El Observador de Uruguay. Los principales indicadores sociales tuvieron una importante mejora durante 2017. La pobreza, la indigencia y la desigualdad se redujeron en el último año pese al agravamiento de los problemas en el mercado laboral.

Según los datos divulgados por el Instituto Nacional de Estadística (INE), 7,9% de los uruguayos se encontraba en situación de pobreza en el promedio del último año.

Ese registro se encuentra muy por debajo del 9,4% que tuvo lugar en 2016 e implica que en el último año, 51.200 uruguayos empezaron a percibir ingresos por encima de la línea de pobreza.

Se trata de la reducción más significativa desde que en 2014 hubo una reducción de 60.600 en el número de habitantes en situación de pobreza.

Una persona es considerada pobre por el método del ingreso si pertenece a un hogar cuyo ingreso no supera determinado umbral, que está determinado por el dinero que requiere una familia para satisfacer mínimamente sus necesidades básicas. Ese monto depende de la cantidad de integrantes que tiene un hogar.

En diciembre del último año, la línea de pobreza para un hogar de dos personas se ubicó en US$29.101 en Montevideo y US$18.688 en el interior urbano del país. Para un hogar de cuatro integrantes, en tanto, esos montos trepan a US$35.377 y US$24.494, respectivamente.

Los datos del último año muestran que 17,4% de los niños menores de seis años vive en hogares con ingresos menores a los de la línea de pobreza.

Edades. Si bien los niveles de pobreza en Uruguay son bajos en la comparación histórica e internacional, cuando se miran los números con detenimiento, algunas poblaciones mantienen niveles todavía altos.

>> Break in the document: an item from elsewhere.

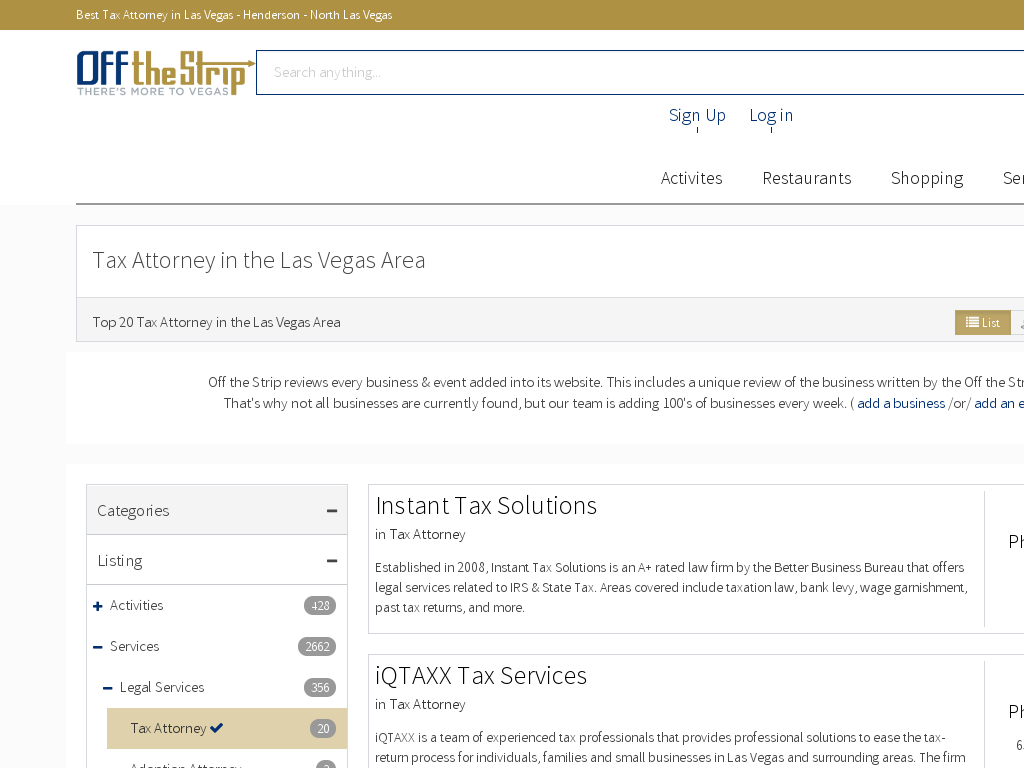Viewport: 1024px width, 768px height.
Task: Switch to List view
Action: pyautogui.click(x=982, y=322)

En particular, la pobreza se concentra en la niñez y adolescencia. Los datos del último año muestran que 17,4% de los niños menores de seis años vive en hogares con ingresos menores a los de la línea de pobreza.

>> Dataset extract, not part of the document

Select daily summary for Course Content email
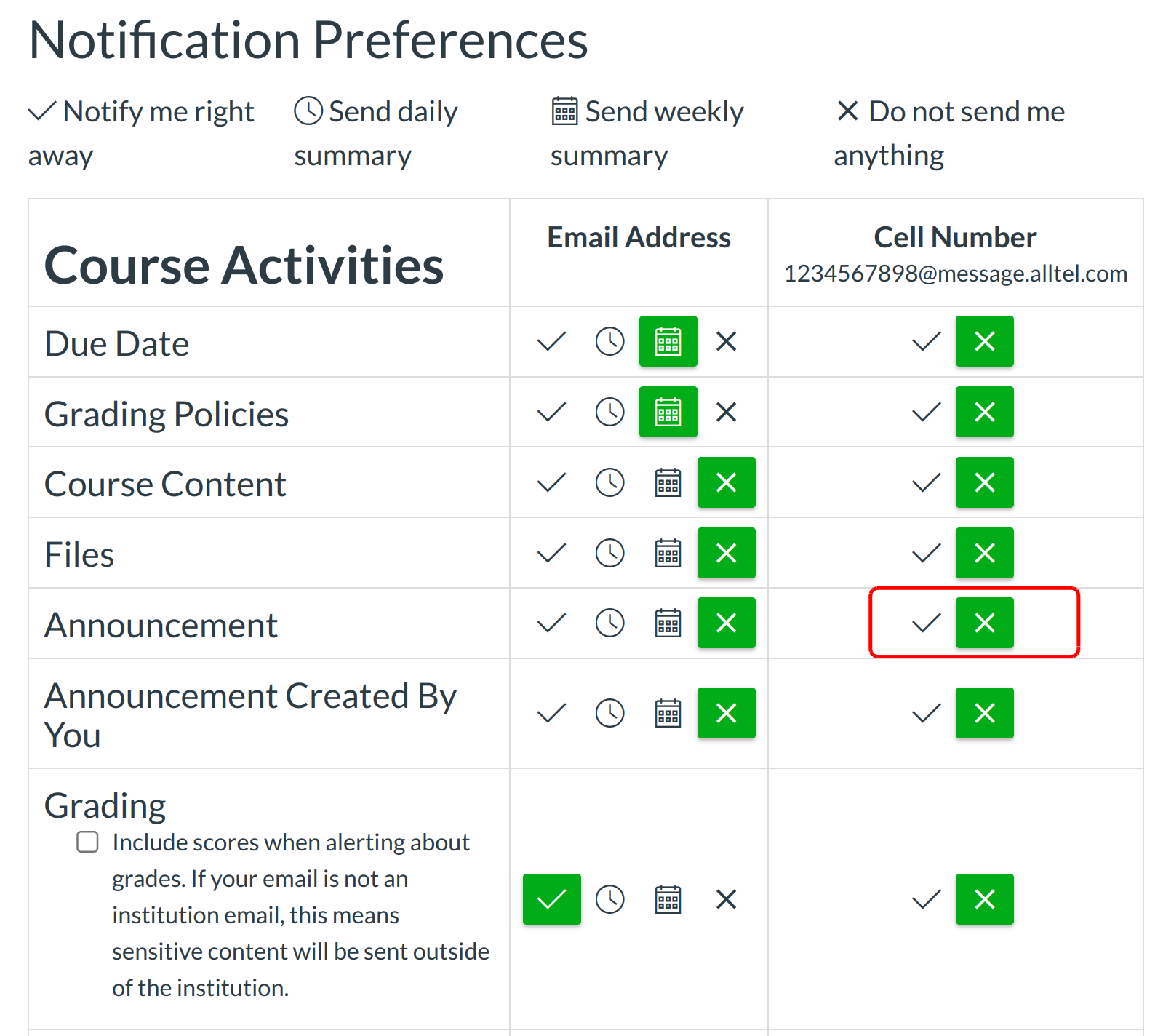Viewport: 1171px width, 1036px height. [610, 482]
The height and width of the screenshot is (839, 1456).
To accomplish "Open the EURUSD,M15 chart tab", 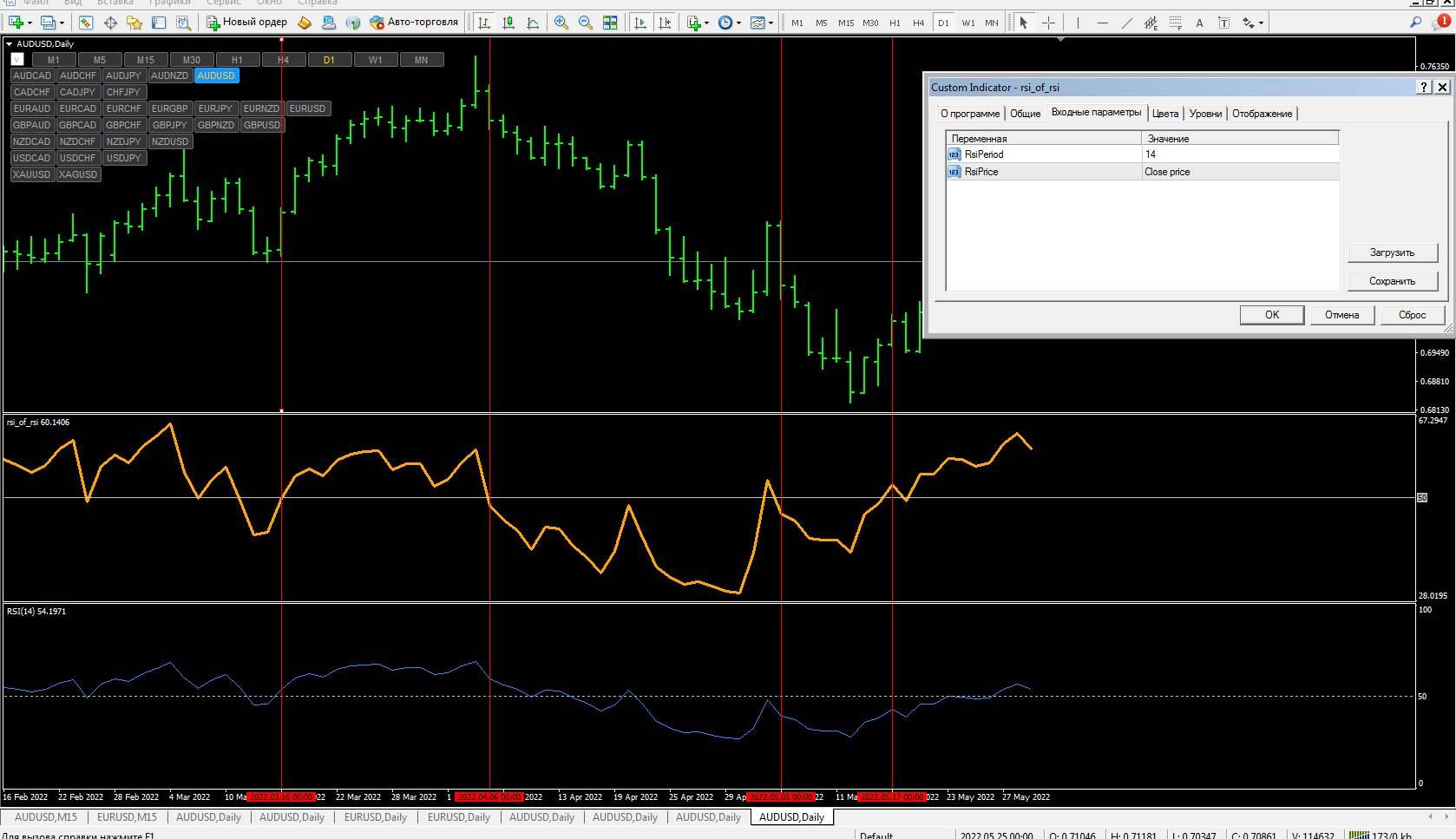I will tap(127, 817).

Conforme aumenta la edad de los habitantes, se reduce la probabilidad de que vivan en hogares pobres. El ratio se encuentra en 15,1% en el rango de entre seis y 12 años, y 13,5% entre 13 y 17. En los adultos, la caída de los niveles de pobreza es significativa. Se encuentra en 6,4% hasta los 64 años y en apenas 1,3% por encima de esa edad.

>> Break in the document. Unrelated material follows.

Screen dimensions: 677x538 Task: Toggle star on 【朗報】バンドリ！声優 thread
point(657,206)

Si se compara con 2016, los niveles de pobreza bajaron en todas las franjas de edades durante el último año, en particular en la población adolescente y en niños.

Indigencia y desigualdad. La baja de los niveles de pobreza se dio acompañada de una caída también en los ratios de indigencia. A diferencia del umbral de pobreza, el umbral de indigencia no considera las necesidades básicas del hogar sino únicamente sus necesidades alimenticias.

El indicador bajó de 0,2% de la población en 2016 a 0,1% en el último año. Esto implica que en la actualidad, los uruguayos indigentes se ubican en 3.500 aproximadamente.

Otro indicador social relevante es el que mide la desigualdad en el reparto del ingreso. El Índice de Gini, que va de cero a uno, permite reflejar ese fenómeno. Un indicador en cero refleja una sociedad en la cual todos los hogares perciben el mismo ingreso, mientras que un valor de uno en el índice corresponde a una sociedad en la cual un único hogar concentra todo el ingreso.

En Uruguay este índice bajó de 0,383 a 0,38 en el último año, lo que implicó un segundo año de reducción consecutiva.